Reproduce verbatim the items starting at the line that contains "You are a computer-use agent." and running through the last of the items, with both ends included. Omit the pictures from your copy.

START Data rows

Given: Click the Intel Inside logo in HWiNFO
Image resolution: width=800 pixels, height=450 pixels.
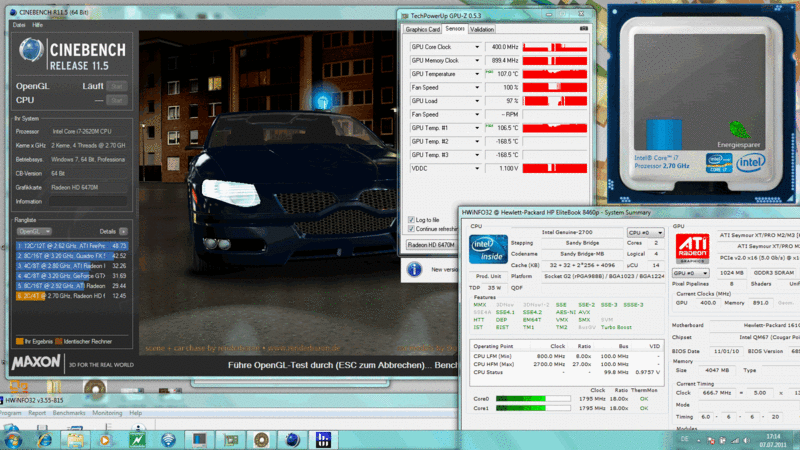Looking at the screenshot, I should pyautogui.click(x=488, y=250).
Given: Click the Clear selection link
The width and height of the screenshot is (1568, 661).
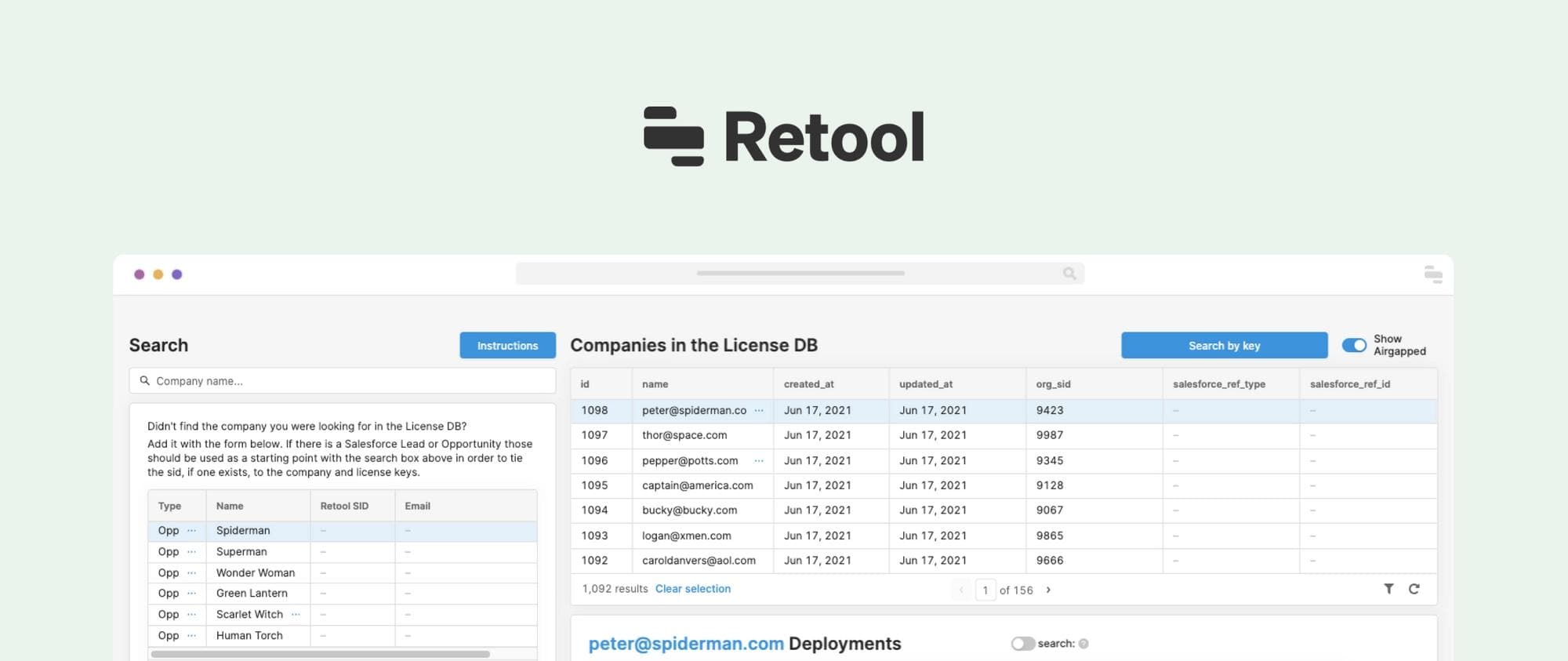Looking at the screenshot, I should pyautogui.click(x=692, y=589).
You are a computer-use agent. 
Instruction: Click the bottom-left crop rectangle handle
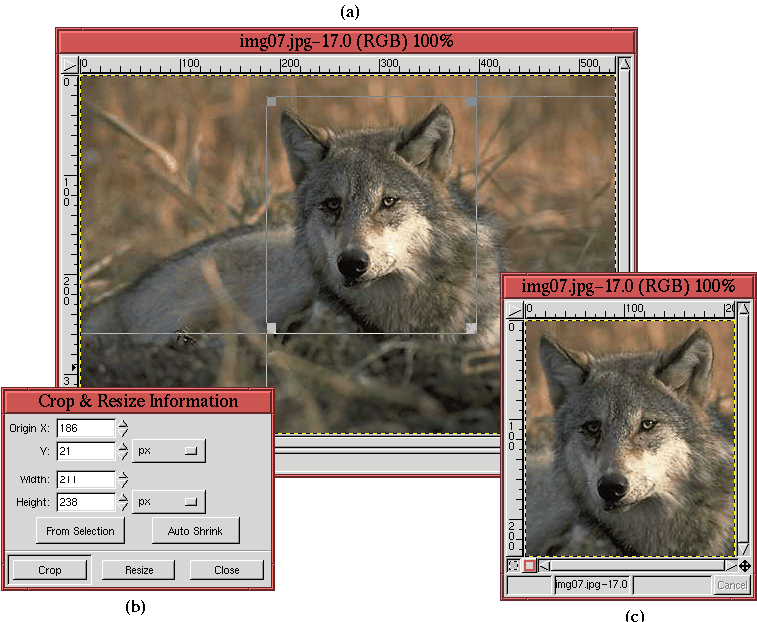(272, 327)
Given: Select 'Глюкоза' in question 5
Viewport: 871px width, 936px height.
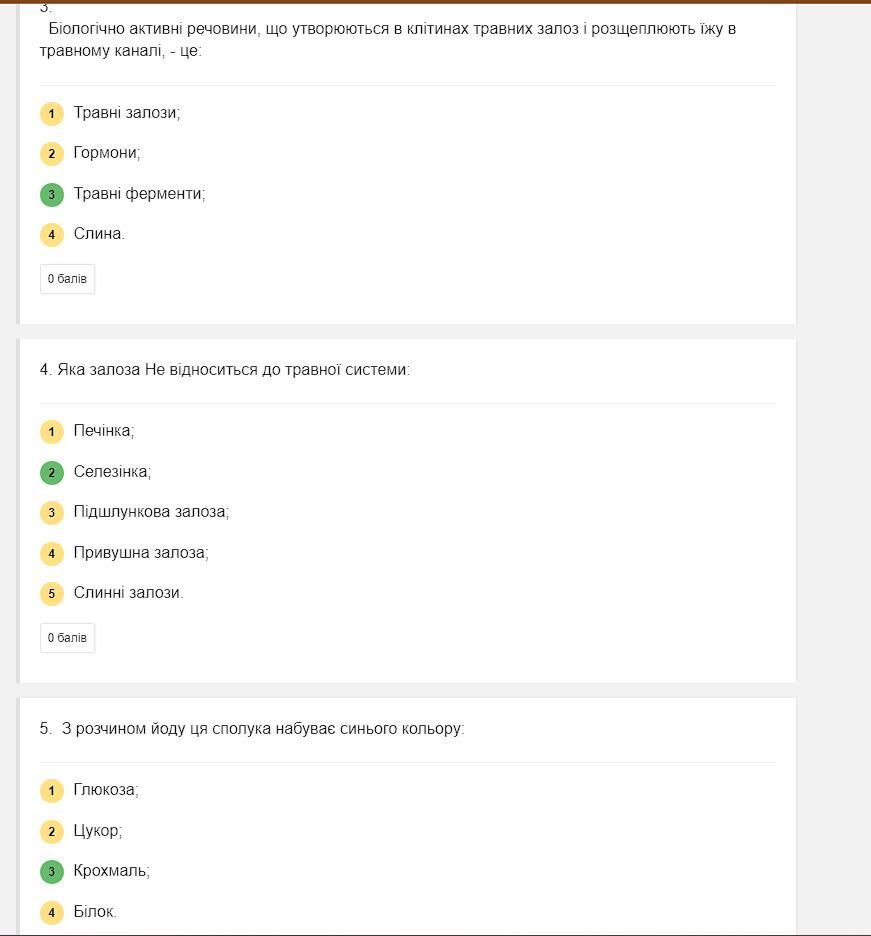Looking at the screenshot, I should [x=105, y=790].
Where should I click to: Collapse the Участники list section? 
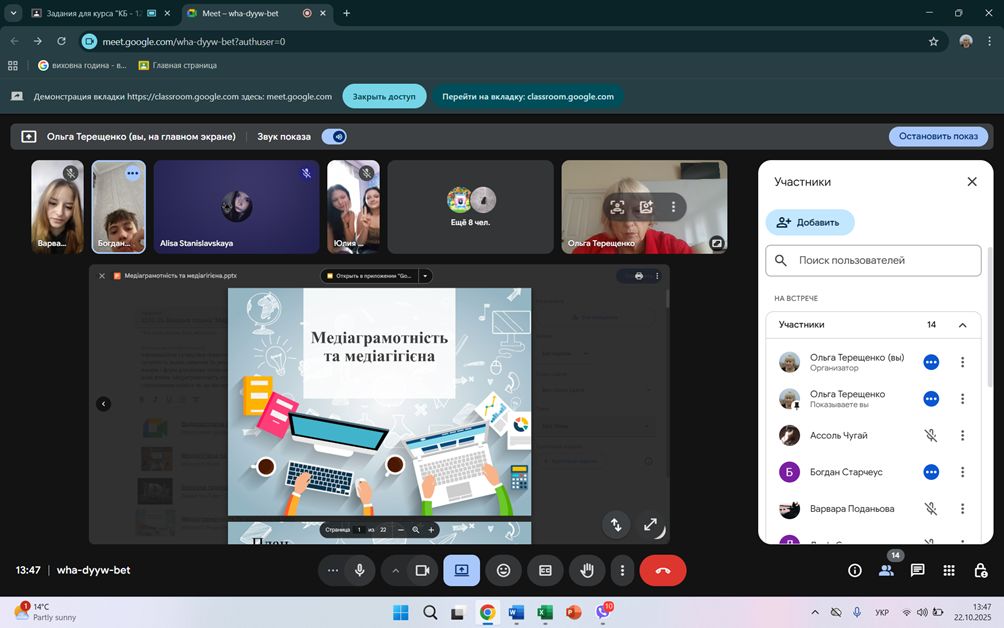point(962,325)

END Data rows

Answer to this exercise —
You are a computer-use agent. 
Instruction: Click the bottom-left crop rectangle handle
(272, 327)
Given: Select 'Глюкоза' in question 5
Viewport: 871px width, 936px height.
Looking at the screenshot, I should [x=105, y=790].
Where should I click to: Collapse the Участники list section? 
point(962,325)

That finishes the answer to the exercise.